По стенам — липкие буфеты, где пребывают щербатые и мутные графины, поддонники из жести со струйчатым рисунком, стопки толстых фарфоровых тарелок с голубой каймой изделие Турнэ.В одном углу поставлен ящик с нумерованными отделениями, чтобы хранить, для каждого нахлебника особо, залитые вином или просто грязные салфетки.
Тут еще встретишь мебель, изгнанную отовсюду, но несокрушимую и помещенную сюда, как помещают отходы цивилизации в больницы для неизлечимых.
Тут вы увидите барометр с капуцином, вылезающим, когда дождь уже пошел; мерзкие гравюры, от которых пропадает аппетит, — все в лакированных деревянных рамках, черных с золоченными ложками; стенные часы, отделанные рогом с медной инкрустацией; зеленую муравленную печь; кенкеты Аргана, где пыль смешалась с маслом; длинный стол, покрытый клеенкой настолько грязной, что весельчак-нахлебник пишет на ней свое имя просто пальцем, за неименьем стилоса; искалеченные стулья, соломенные жалкие цыновки — в вечном употреблении и без износа; затем дрянные грелки с развороченными продушинами, с обуглившимися ручками и сломанными петлями.

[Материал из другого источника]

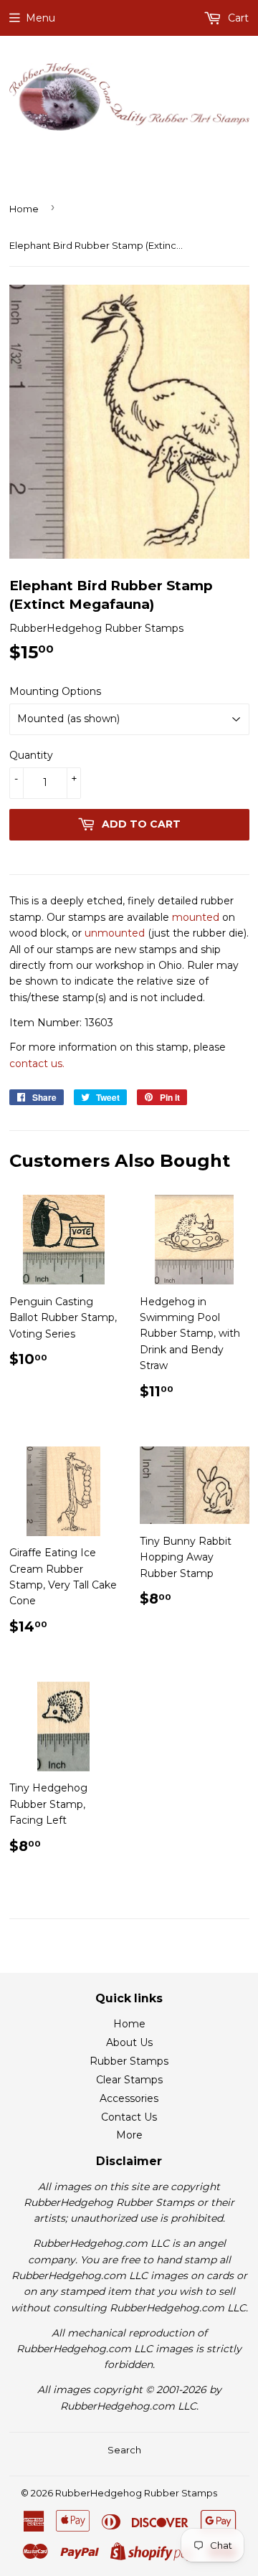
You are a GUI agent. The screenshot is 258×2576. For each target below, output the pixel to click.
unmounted (115, 933)
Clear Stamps (129, 2079)
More (129, 2134)
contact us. (36, 1063)
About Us (129, 2042)
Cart (237, 17)
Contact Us (129, 2117)
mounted (195, 917)
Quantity (31, 755)
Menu (40, 17)
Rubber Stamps (129, 2061)
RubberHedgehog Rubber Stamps (136, 2493)
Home (24, 208)
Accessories (129, 2098)
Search (124, 2450)
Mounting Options (55, 691)
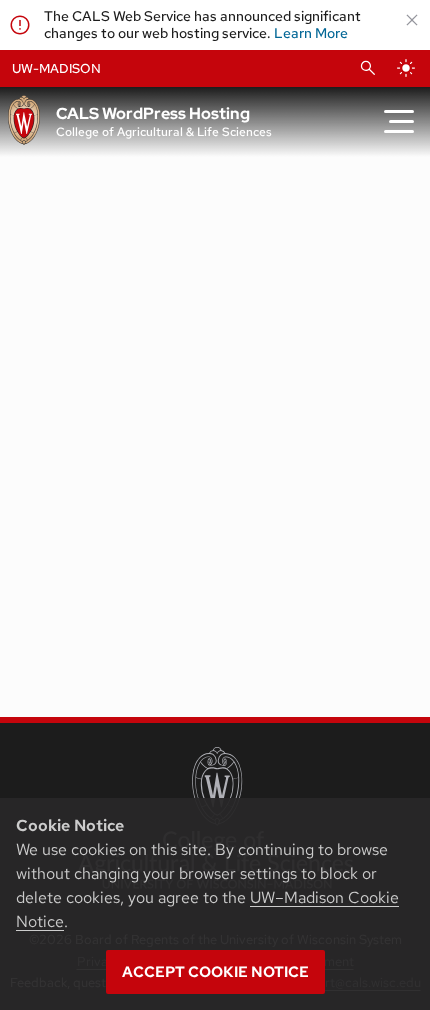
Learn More (311, 33)
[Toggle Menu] (399, 122)
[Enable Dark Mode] (406, 68)
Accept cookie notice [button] (215, 972)
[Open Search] (368, 68)
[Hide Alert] (412, 20)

Трудно передать, насколько вся эта обстановка ветха, гнила, щелиста, неустойчива, источена, крива, коса, увечна, чуть жива, — понадобилось бы пространное описание, но это затянуло б развитие нашей повести, чего, пожалуй, не простят нам люди занятые.
Красный пол — в щербинах от подкраски и натирки.
Короче говоря, здесь царство нищеты, где нет намека на поэзию, нищеты потертой, скаредной, сгущенной. Хотя она еще не вся в грязи, но покрыта пятнами, хотя она еще без дыр и без лохмотьев, но скоро превратится в тлен.
Эта комната бывает в полном блеске около семи часов утра, когда, предшествуя своей хозяйке, туда приходит кот г-жи Воке, вспрыгивает на буфеты и, мурлыча утреннюю песенку, обнюхивает чашки с молоком, накрытые тарелками.
Вскоре появляется сама хозяйка, нарядившись в тюлевый чепец, откуда выбилась прядь накладных, неряшливо приколотых волос; вдова идет, пошмыгивая разношенными туфлями.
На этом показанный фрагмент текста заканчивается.